My jaunt starts with a late train – nothing horrific, just late- leaving from what we now call “The Joe”.

On the platform a young man (young enough to be my son!) tries to chat me up. I sniff. Not bad but I don’t want to be encased in a metal tube with it for two and a butt hours either.

I move on and have one last cigarette and finish my coffee.

Hmmm. Males with nice leather briefcases. No cell phones at their ears.

::sniff:: N-i-c-e leather. Maybe I’ll try to get in their car.

An electronic whistle and the smell of metal on metal and we’re off.

The platform at NYC Penn Station always seems to smell of the totality of humankind offset by damp poplin and wool.

I wonder exactly how far below the water table I am, look both ways, throw my bag on the platform, “mind the gap”, and try to look like I know where I’m going. I need space and air.

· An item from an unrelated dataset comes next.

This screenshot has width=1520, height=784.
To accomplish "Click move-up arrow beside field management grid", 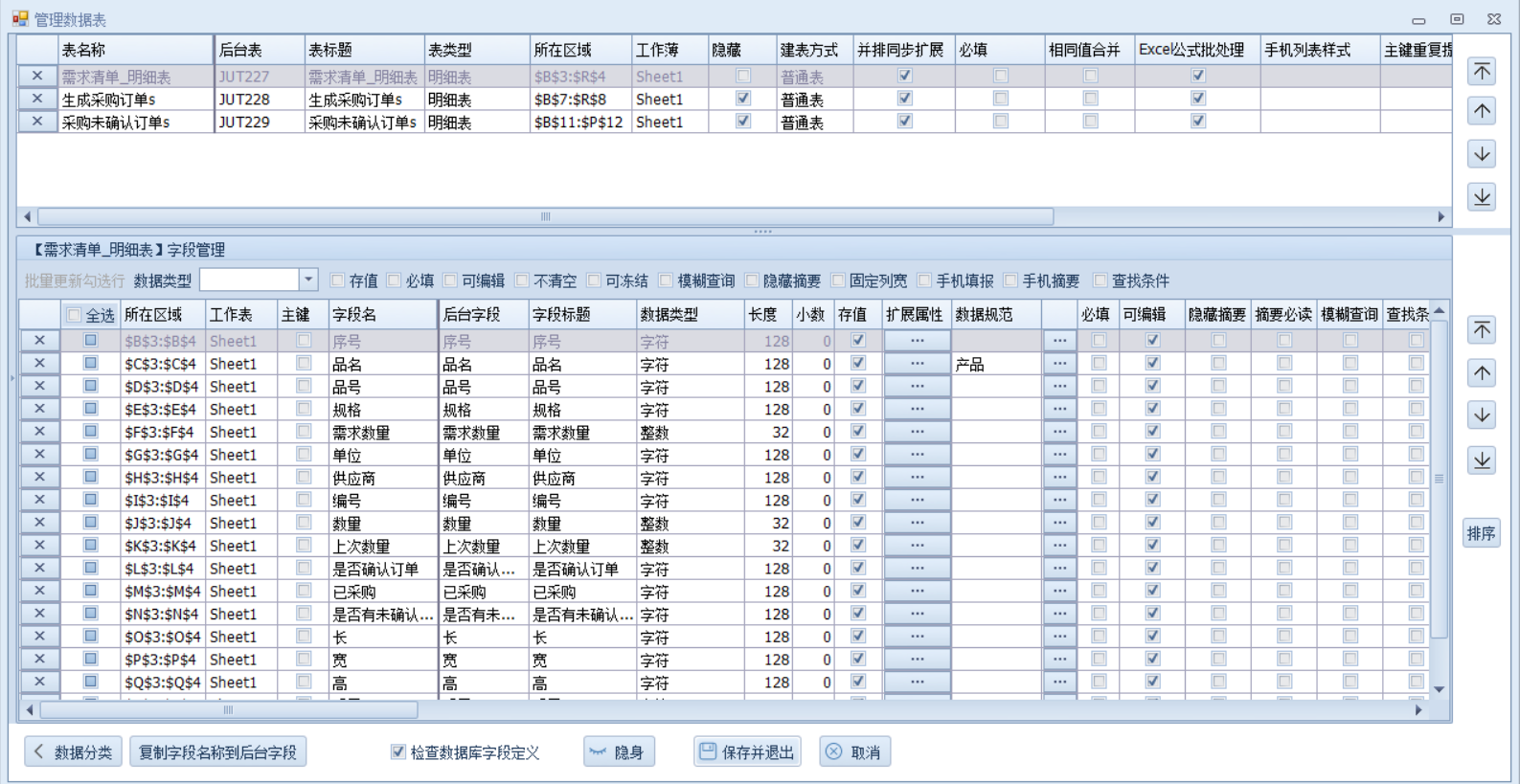I will click(1482, 372).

For once I hit the right exit and head for a cab. A lady with a stroller on a breeze of pale green and gardenia. Happy baby and why not?

 

 

A rebuke from the cab line majordomo for waiting in line with the plebeians. Apparently there’s an unpublicized protocol for the differently abled, but ‘tis a lovely day and I get to look again at the post office and the roofs of the northerly buildings with water tanks on the roof and I try to recall what rust smells like.

The hotel smells of wax and fame with a whisper of old scandals. I make a couple calls and head out on reconnaissance but using the scenic route.

 

 

 

Park Avenue is bursting with tulips – bright reds and pinks – standing sturdily, planted in grids looking like the floral equivalents of Park Avenue matrons in times past. I head north a while longer and come upon roses. Humongous metal roses!!! They have thorns and ladybugs hidden, and (Dang!) a Japanese beetle?? I’m told one stands 25 feet. I want to climb on them and see them from above. I think it would have been grand if they had added a different rose scent to each installation – some L'Artisan Voleure de Roses here, a classic tea rose there, maybe some Bond No 9 West Side. That’s what it’s lacking. A multi-sensory experience.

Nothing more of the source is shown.